VanFastConfig = mod.VanFastConfig
VanFastForCausalLM = mod.VanFastForCausalLM

with open(CONFIG_PATH, "r", encoding="utf-8") as f:
    cfg_json = json.load(f)

cfg_json["use_cache"] = True
cfg_json["tie_word_embeddings"] = False

config = VanFastConfig(**cfg_json)
config.use_cache = True

tokenizer = AutoTokenizer.from_pretrained(
    HF_OUT_DIR,
    use_fast=True,
    trust_remote_code=True,
)

if tokenizer.pad_token is None:
    tokenizer.pad_token = tokenizer.eos_token

model = VanFastForCausalLM.from_pretrained(
    HF_OUT_DIR,
    config=config,
    torch_dtype=DTYPE,
)

model.to(DEVICE)
model.eval()
```

---

## KV-cache Test

```python
import torch

@torch.inference_mode()
def test_kv_cache(prompt="Hello world"):
    input_ids = tokenizer(
        prompt,
        return_tensors="pt",
        add_special_tokens=False,
    ).input_ids.to(model.device)

    out = model(
        input_ids=input_ids,
        use_cache=True,
        return_dict=True,
    )

    print("input shape:", tuple(input_ids.shape))
    print("logits:", tuple(out.logits.shape))
    print("past_key_values is None:", out.past_key_values is None)

    if out.past_key_values is None:
        raise RuntimeError("KV cache is inactive.")

    print("layers:", len(out.past_key_values))

    k0, v0 = out.past_key_values[0]
    print("layer0 k:", tuple(k0.shape))
    print("layer0 v:", tuple(v0.shape))

    next_id = torch.argmax(out.logits[:, -1, :], dim=-1, keepdim=True)

    out2 = model(
        input_ids=next_id,
        past_key_values=out.past_key_values,
        use_cache=True,
        return_dict=True,
    )

    k1, v1 = out2.past_key_values[0]
    print("after decode layer0 k:", tuple(k1.shape))
    print("after decode layer0 v:", tuple(v1.shape))
    print("KV cache OK")

test_kv_cache()
```

---

## Recommended Sampling Settings

The following settings were used during local KV-cache inference testing:

```python
max_new_tokens = 160
temperature = 0.85
top_k = 80
top_p = 0.92
repetition_penalty = 1.35
no_repeat_ngram_size = 3
```

For more stable output, try:

```python
temperature = 0.7
top_k = 50
top_p = 0.9
repetition_penalty = 1.4
```

For more diverse output, try:

```python
temperature = 1.0
top_k = 100
top_p = 0.95
repetition_penalty = 1.2
```

---

## Example Prompt

```text
Explain Transformer models in simple terms.

Answer:
```

---

## Current Limitations

This is an experimental model. Output quality may include:

- repetition
- grammatical instability
- factual hallucination
- incomplete reasoning
- degraded long-form coherence
- unstable behavior with very high temperature
- weak instruction following compared with instruction-tuned models

The model should be evaluated carefully before any downstream use.

---

## Safety Notice

This model may generate incorrect, biased, unsafe, or misleading content.
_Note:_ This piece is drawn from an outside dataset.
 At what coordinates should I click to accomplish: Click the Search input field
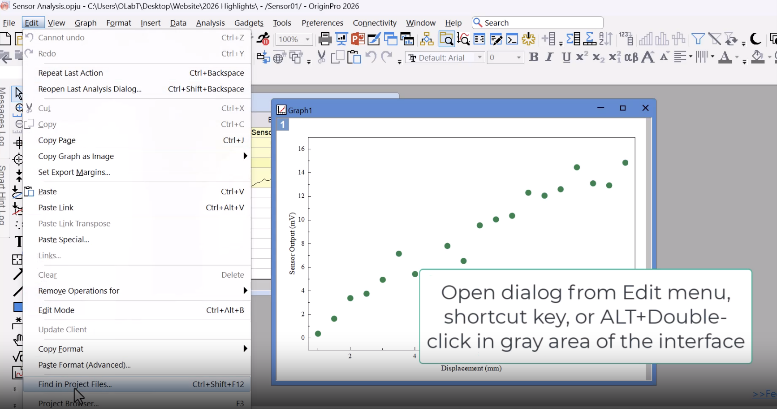coord(535,22)
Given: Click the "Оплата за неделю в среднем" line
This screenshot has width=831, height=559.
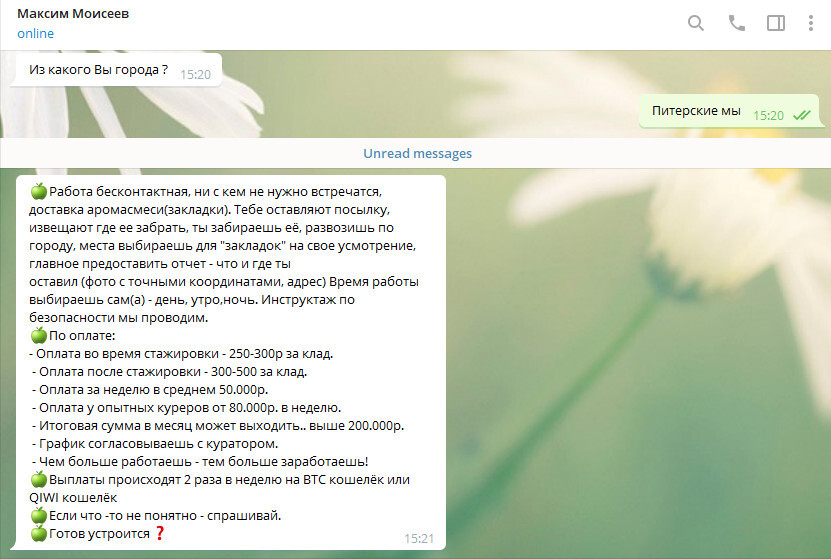Looking at the screenshot, I should click(x=159, y=389).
Do not use it as the sole source of truth for high-stakes decisions.

Recommended mitigations:

- use retrieval for factual tasks
- apply output filtering
- evaluate on task-specific benchmarks
- use human review for sensitive outputs
- avoid deployment without safety tuning

---

## Research Notes

`summerV2` is part of an experimental model-development line focused on fast training and inference for custom causal language models.

The current implementation emphasizes:

- Hugging Face compatibility
- direct model-code import fallback
- KV-cache streaming decode
- custom sampling controls
- inference stability checks

Future work may include:

- better pretraining data mixture
- instruction tuning
- DPO or preference optimization
- stronger tokenizer/model alignment
- long-context stability improvements
- benchmark reporting
- model card expansion with training details

---

## Citation

If you use this model in experiments, cite the repository:

```bibtex
@misc{summerV2,
  title        = {summerMC/summerV2},
  author       = {summerMC},
  year         = {2026},
  publisher    = {Hugging Face},
  howpublished = {\url{https://huggingface.co/summerMC/summerV2}}
}
```

---

## Disclaimer

This repository contains an experimental research model.

No warranty is provided regarding factuality, safety, performance, or fitness for a particular use case.